Club biscuits got a mention, but not the various flavours (orange, mint and the fruit shortcake club in the purple wrapper). The Gold bar (the offspring of a love affair between a Club and a Caramac) was missing too. How about the plain chocolate Tunnocks caramel wafer, United or Rocky Bar - all good choccy-covered biscuit bars.

On the other hand, I found out what happened to the Puffin Bar and I'm guessing the Pelican Bar was voluntarily withdrawn when Puffins were deemed to be too close in name and logo to the Penguin. It was common wisdom among kids of my time that green Penguins were mint Penguins, blue were vanilla and red were strawberry, but you had to really concentrate to taste these (yellow Penguins didn't exist back then).

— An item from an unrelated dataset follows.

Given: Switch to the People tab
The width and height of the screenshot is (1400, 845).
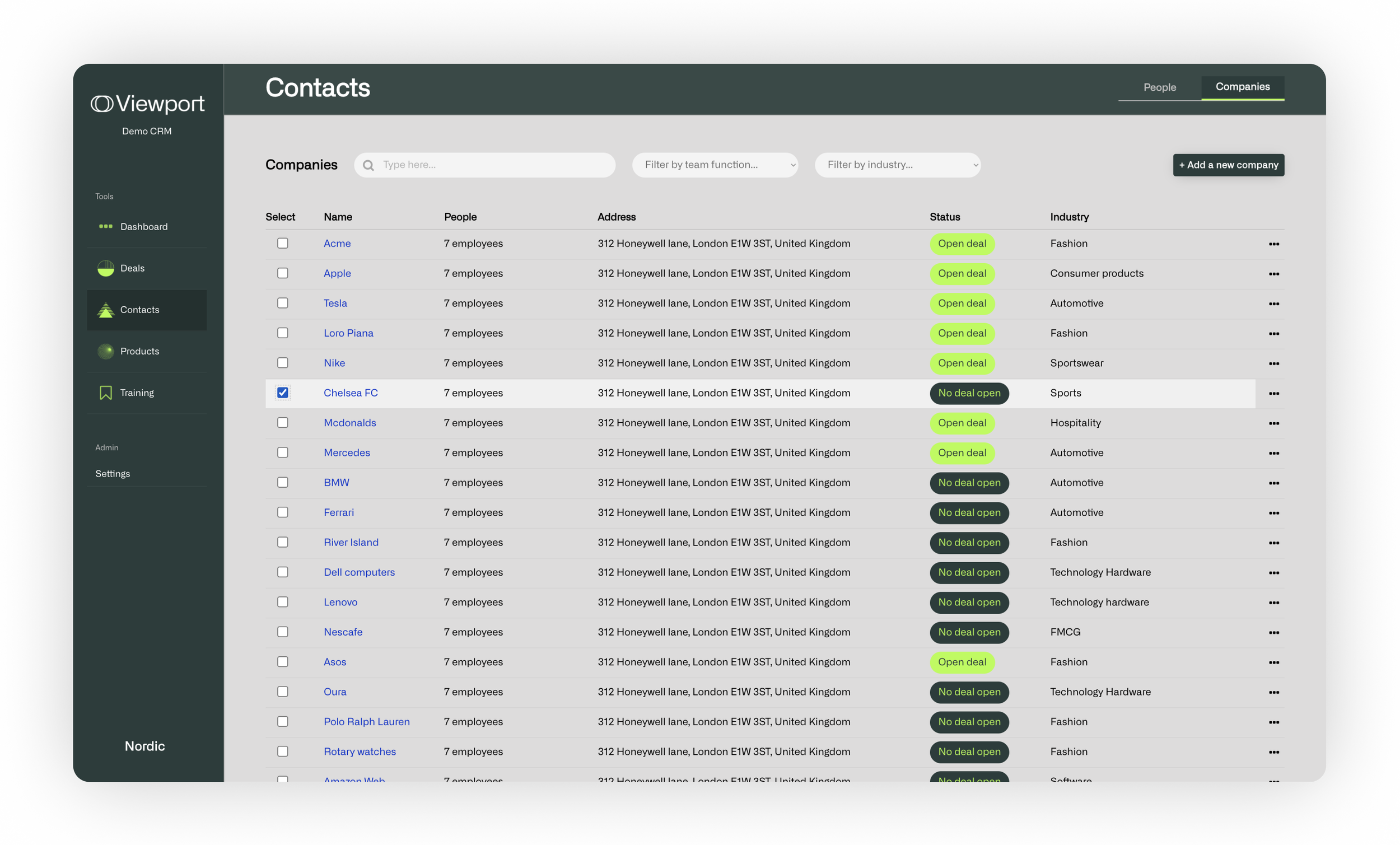Looking at the screenshot, I should (x=1159, y=87).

Maybe Nicey and Wifey are saving these for a sequel? Perhaps "A Nice Cup of Cha and a Bikkie" or "A Nice Cup of Coffee and a Cookie"

When I was a kid, we got a gift of some catering-size boxes of Jacobs Munchmallows (a bit like Tunnocks teacakes) from a family friend. For weeks on end, my sisters and I got 2 Munchmallows in our lunchboxes and the darn things made an appearance at weekend teatimes. It seemed to take forever to get through them. At first we brought them home uneaten, only for them to reappear the next day. Eventually we swapped them with school-friends or just gave them away. To this day I don't like marshmallow-based teacakes or marshmallow-topped biscuits.

Monday, July 9, 2007

Social Gitworking

MySpace has become known as MySpaz or MunterSpace; both affectionately and insultingly.

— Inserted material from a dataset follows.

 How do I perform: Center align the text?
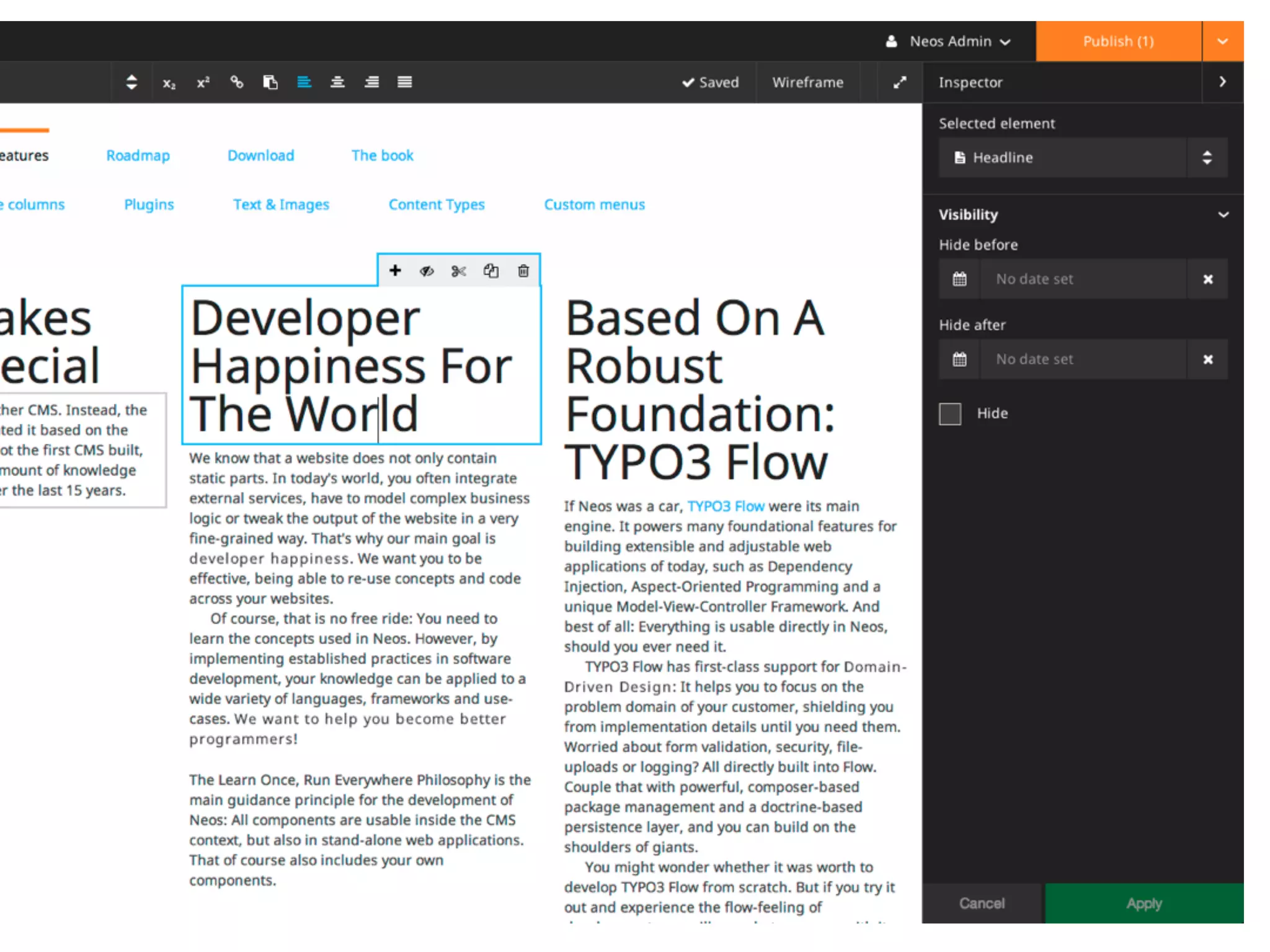tap(337, 82)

Facebook, in similar fashion, becomes Face-ache or Faecesbook (as per the old New Faces/New Faeces joke about the old TV talent show).

FlickR is FlickAr5e or even F*ck**se

LiveJournal has long been known to colleagues as Get-a-Life-Journal.

Forums, particularly those hijacked by know-alls, essayists or loons, are Floor 'Ems and Bulletin Boards are, similarly, Bully 'im Boards.

YouTube, for the torrent of excrement that outweighs the gems, is henceforth dubbed PooTube.

Unless you can think of any better nicknames. I'm just off to check my YerPoo, I mean Yahoo Groups.

Unreliable, Disorganised, Useless People Rant

A couple of weeks back, Billy and I had to stay indoors all afternoon because someone had booked to view the room at 1 pm. At 1:45 she phoned to say she'd just arrived at the station as there were delays on the tube. Fair enough, if she was stuck underground she couldn't phone earlier. Billy gave her directions from the station and landmarks (a pub) and the address. It's about 10-15 mins walk (I've done the walk often enough).

We waited ... and waited ... and waited ....

At 2:30 she phoned to say she was standing outside the house (the right house number) but there wasn't a "Flat D". We were looking out the window and there was no-one outside, which meant she wasn't at the address Billy had given her. He gave her more directions and we waited.

... and waited ... and waited ....

At 3 p.m. he tried phoning and got no signal, so it seemed the very disorganised person had got back on the tube. So we went out.

So where did she end up?

  • Maybe she can't tell left from right and walked completely the wrong way after leaving the single exit of the tube station.
  • Maybe she was at the wrong tube station.

  • Maybe she ended up at the wrong pub (there are 2 pubs with "Queen" in the name).

  • Maybe she saw the first road called a "Grove" and went down there instead of going to the road Billy told her.

  • Maybe she was sat at home watching telly and pretending to be lost as an excuse for not bothering.

The commiseration is that someone so disorganised she can't follow clear instructions (everyone else, including me, has been able to find it) or print out a map is probably too disorganised to pay bills on time. It was, however, very frustrating as we spent 2 hours unable to go out or indulge in friskiness.

Anyway, we did eventually go out and we wandered round the huge Paperchase on Tottenham Court Road - 3 floors of exotic and mundane paper ranging from schooldays "sugar paper" to gossamer-thin Japanese paper, pretty shiny stationery supplies and, for some reason, handbags. Billy prefers Paperchase (frivolous) to Ryman (functional).